> _Work request_:
Copy out each line of the data below in which "computer" appears.

> _Stored items from a collection_:
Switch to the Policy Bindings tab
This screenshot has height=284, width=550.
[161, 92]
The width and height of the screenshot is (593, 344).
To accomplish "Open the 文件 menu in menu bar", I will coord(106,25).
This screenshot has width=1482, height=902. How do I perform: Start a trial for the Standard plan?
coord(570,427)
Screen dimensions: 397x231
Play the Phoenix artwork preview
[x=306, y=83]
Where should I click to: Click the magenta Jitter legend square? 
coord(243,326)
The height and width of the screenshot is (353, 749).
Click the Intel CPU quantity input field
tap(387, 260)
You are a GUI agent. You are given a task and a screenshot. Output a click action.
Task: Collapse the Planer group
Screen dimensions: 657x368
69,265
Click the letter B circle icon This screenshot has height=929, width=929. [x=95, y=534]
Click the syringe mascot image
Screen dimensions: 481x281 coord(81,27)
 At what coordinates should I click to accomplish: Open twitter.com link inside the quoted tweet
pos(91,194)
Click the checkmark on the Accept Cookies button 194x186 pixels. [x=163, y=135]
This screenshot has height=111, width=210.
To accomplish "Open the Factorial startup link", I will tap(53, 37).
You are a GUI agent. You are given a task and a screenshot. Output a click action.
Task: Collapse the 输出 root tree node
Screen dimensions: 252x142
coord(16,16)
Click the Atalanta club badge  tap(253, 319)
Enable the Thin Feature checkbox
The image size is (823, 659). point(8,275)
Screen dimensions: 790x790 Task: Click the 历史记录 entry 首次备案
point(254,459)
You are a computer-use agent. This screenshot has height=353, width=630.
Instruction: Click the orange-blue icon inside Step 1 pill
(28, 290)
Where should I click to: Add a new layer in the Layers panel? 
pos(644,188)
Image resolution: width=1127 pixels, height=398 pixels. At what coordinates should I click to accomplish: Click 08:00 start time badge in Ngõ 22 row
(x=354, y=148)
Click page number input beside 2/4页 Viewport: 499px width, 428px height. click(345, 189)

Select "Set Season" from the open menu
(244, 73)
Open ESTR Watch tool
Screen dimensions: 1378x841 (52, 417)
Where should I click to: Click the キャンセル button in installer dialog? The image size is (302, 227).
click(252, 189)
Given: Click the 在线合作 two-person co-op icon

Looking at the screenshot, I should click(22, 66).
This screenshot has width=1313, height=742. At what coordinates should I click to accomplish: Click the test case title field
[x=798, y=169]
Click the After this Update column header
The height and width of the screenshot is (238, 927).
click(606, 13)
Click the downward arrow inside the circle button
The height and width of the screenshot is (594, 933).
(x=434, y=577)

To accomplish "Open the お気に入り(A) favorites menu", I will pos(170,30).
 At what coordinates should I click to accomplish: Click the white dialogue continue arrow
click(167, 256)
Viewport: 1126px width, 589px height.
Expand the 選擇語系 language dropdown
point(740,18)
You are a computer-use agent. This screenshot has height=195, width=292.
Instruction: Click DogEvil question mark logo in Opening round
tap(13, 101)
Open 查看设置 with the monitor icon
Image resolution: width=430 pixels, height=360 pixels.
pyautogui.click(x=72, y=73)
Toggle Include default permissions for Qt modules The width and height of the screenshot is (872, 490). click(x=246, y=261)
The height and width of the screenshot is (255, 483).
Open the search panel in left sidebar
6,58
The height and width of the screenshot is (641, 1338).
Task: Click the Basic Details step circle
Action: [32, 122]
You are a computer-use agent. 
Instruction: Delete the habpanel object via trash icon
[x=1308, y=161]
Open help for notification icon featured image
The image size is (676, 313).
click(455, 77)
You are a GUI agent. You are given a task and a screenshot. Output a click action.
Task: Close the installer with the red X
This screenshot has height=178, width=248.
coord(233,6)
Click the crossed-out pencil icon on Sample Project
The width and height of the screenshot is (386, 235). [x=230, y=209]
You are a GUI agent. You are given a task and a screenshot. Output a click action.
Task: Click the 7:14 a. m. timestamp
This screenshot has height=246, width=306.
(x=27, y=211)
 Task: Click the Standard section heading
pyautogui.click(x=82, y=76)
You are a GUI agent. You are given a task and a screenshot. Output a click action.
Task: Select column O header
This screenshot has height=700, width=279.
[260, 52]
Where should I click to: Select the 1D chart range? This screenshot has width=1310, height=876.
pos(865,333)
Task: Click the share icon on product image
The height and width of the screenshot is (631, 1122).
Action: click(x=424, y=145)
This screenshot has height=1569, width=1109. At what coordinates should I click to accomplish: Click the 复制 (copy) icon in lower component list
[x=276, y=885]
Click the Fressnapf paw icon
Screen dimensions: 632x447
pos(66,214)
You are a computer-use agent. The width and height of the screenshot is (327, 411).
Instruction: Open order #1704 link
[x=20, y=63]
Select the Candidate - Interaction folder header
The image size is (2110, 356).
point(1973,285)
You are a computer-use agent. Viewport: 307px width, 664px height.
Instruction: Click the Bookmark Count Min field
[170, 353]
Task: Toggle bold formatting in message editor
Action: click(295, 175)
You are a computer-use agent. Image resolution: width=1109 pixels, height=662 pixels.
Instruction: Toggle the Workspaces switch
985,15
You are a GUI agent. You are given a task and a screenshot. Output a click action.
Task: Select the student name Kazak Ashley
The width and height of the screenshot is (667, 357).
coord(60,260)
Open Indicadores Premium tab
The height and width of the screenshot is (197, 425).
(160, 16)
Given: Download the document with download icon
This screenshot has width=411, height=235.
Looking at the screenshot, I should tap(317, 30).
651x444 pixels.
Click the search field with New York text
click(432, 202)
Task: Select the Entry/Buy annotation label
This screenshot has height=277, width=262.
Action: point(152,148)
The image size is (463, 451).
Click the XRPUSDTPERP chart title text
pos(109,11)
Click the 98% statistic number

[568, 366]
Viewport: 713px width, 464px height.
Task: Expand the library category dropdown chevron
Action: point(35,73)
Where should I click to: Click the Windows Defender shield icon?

> _Your solution_:
You are a computer-use agent. This screenshot has height=353, width=630.
You are a computer-use agent. This screenshot has height=195, width=292.
You are a computer-use agent. 
You are a computer-use agent. The width and height of the screenshot is (327, 411).
You are a computer-use agent. Viewport: 307px width, 664px height.
You are a computer-use agent. Image resolution: width=1109 pixels, height=662 pixels.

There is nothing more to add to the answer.